Nicht zuletzt sorgt das im Zuge der Coronahilfen der Bundesregierung beschlossene Gemeindepaket für zusätzlichen Schwung auch für klimaschutzrelevante Projekte in ländlichen Regionen. Der Bund stellt eine Milliarde Euro an Investitionszuschüssen zur Verfügung. Mindestens 20 Prozent der Mittel sollen für ökologische Maßnahmen verwendet werden, wodurch mit diesem Gemeindepaket der Bundesregierung auch weitere 200 Millionen Euro für Klimaschutzprojekte in Städten und Gemeinden zur Verfügung stehen. Das ausgehandelte Paket sieht vor, dass der Bund 50 Prozent von Investitionsprokjekten übernimmt, die entweder von 1. Juni 2020 bis 31. Dezember 2021 begonnen werden oder bereits ab 1. Juni 2019 begonnen wurden, wenn die Finanzierung aufgrund der Corona-bedingten Mindereinnahmen nicht mehr möglich ist.

„Mit einer Milliarde Euro werden wir Österreichs Gemeinden unterstützen, die Folgen von Corona abzufangen. Dieses Paket unterstützt nicht nur die Regionen Österreichs, es ist vor allem eine Investition in den Klimaschutz in unsere Gemeinden. Damit schaffen wir Arbeitsplätze, Lebensqualität und Wertschöpfung in den Regionen in Österreich“, so Klimaschutzministerin Leonore Gewessler. Gerade jetzt sei es wichtig mit Investitionen in den Klimaschutz die Konjunktur zu beleben.

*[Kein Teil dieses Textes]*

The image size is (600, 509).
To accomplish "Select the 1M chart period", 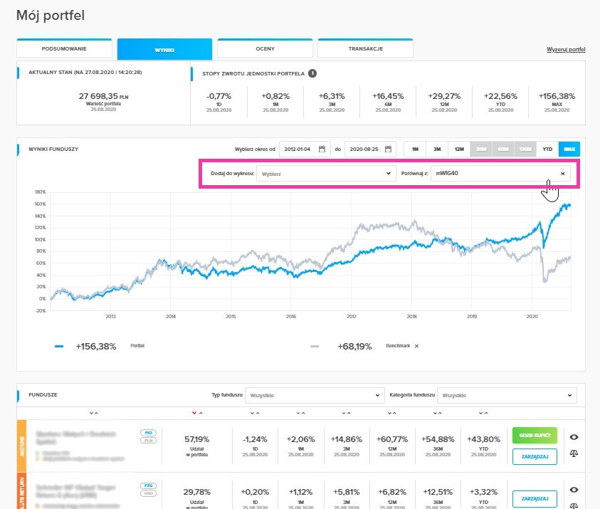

Das Geld fließe so nicht nur in Modernisierungsmaßnahmen, es werde auch direkt die regionale Wirtschaft gefördert. Das Gemeindepaket setzt in dieser Hinsicht auf die vielfältigen Klimaschutzprojekte in den österreichischen Gemeinden. Dabei wird die thermische Sanierung und Errichtung von Gebäuden, die Schaffung von öffentlichen Wohnräumen, die Errichtung von Photovoltaikanlagen und die Ladeinfrastruktur für E-Mobilität gefördert. Auch Investitionen in Schulen, Kindergärten oder Seniorenheime und Behinderten-Einrichtungen sind Teil des Pakets und können so für klimagerechte Modernisierung und damit auch der Klimawandelanpassung sorgen.

INFObox: Der Klima- und Energiefonds ist die Schnittstelle zwischen Politik, Wirtschaft, Forschung und Zivilgesellschaft und entwickelt in enger Kooperation mit dem BMK Strategien und Förderprogramme für die nachhaltige Transformation des Energie- und Mobilitätssystems. KLAR! ist das europaweit erste Programm zur Klimawandelanpassung und unterstützt österreichische Regionen bei diesem Unterfangen, um Wohlstand im ländlichen Raum abzusichern bzw. auszubauen. Mit Hilfe des Programms, das vom Klima- und Energiefonds 2016 in Kooperation mit dem BMK gestartet wurde, entwickeln Modellregionen in ganz Österreich ihr maßgeschneidertes Anpassungskonzept und regional abgestimmte Maßnahmen und setzen diese in weiterer Folge um. Seit dem Frühjahr 2018 implementieren die ersten Regionen die geplanten Maßnahmen, diese werden von 39 Regionen nun weiter vertieft. Mit diesem Förderprogramm ist Österreich europaweit Vorreiter in der regionalen Klimawandelanpassung und verbindet einen Bottom-Up-Ansatz mit den Zielen der nationalen Klimawandelanpassungsstrategie.